The timing of this coming-of-age was perfect. The years between World War I and the Great Depression were boom times for the United States, and jobs were plentiful in cities, especially in the North. Between 1920 and 1930, almost 750,000 African Americans left the South, and many of them migrated to urban areas in the North to take advantage of the prosperity—and the more racially tolerant environment. The Harlem section of Manhattan, which covers just 3 sq mi, drew nearly 175,000 African Americans, turning the neighborhood into the largest concentration of black people in the world.
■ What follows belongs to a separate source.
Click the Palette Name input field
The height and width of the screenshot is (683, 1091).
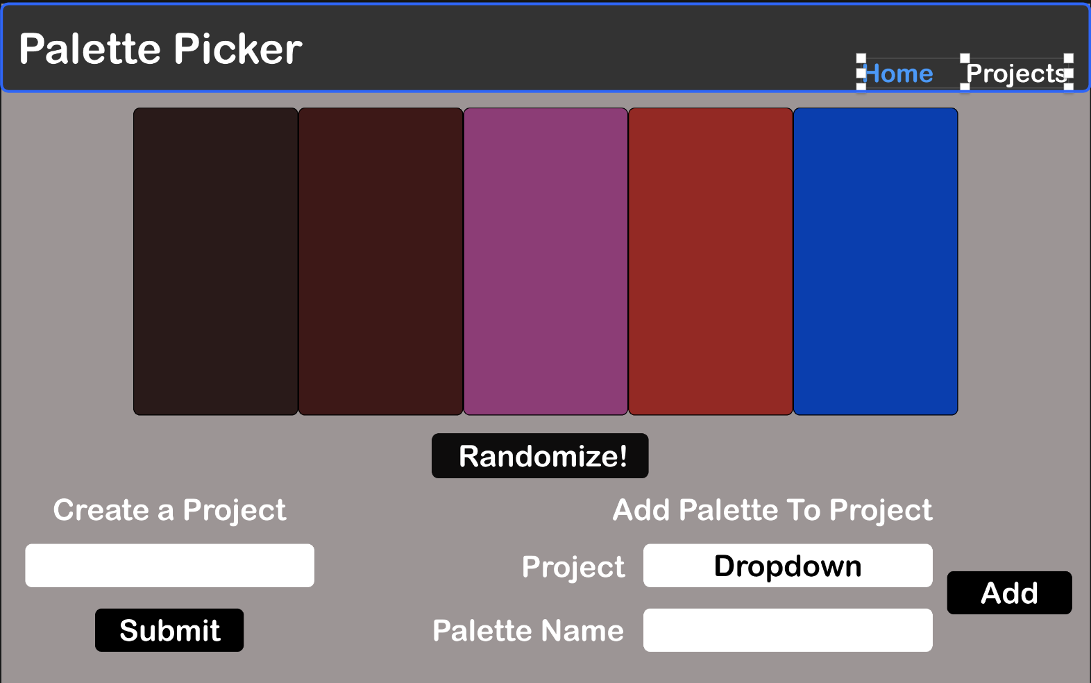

Black-owned magazines and newspapers flourished, freeing African Americans from the constricting influences of mainstream white society. Charles S. Johnson’s Opportunity magazine became the leading voice of black culture, and W.E.B. DuBois’s journal, The Crisis, with Jessie Redmon Fauset as its literary editor, launched the literary careers of such writers as Arna Bontemps, Langston Hughes, and Countee Cullen.
Other luminaries of the period included writers Zora Neale Hurston, Claude McKay, Jean Toomer, Rudolf Fisher, Wallace Thurman, and Nella Larsen. The movement was in part given definition by two anthologies: James Weldon Johnson’s The Book of American Negro Poetry and Alain Locke’s The New Negro.

 

 

“Our Individual Dark-Skinned Selves”

 

The white literary establishment soon became fascinated with the writers of the Harlem Renaissance and began publishing them in larger numbers. But for the writers themselves, acceptance by the white world was less important, as Langston Hughes put it, than the “expression of our individual dark-skinned selves.”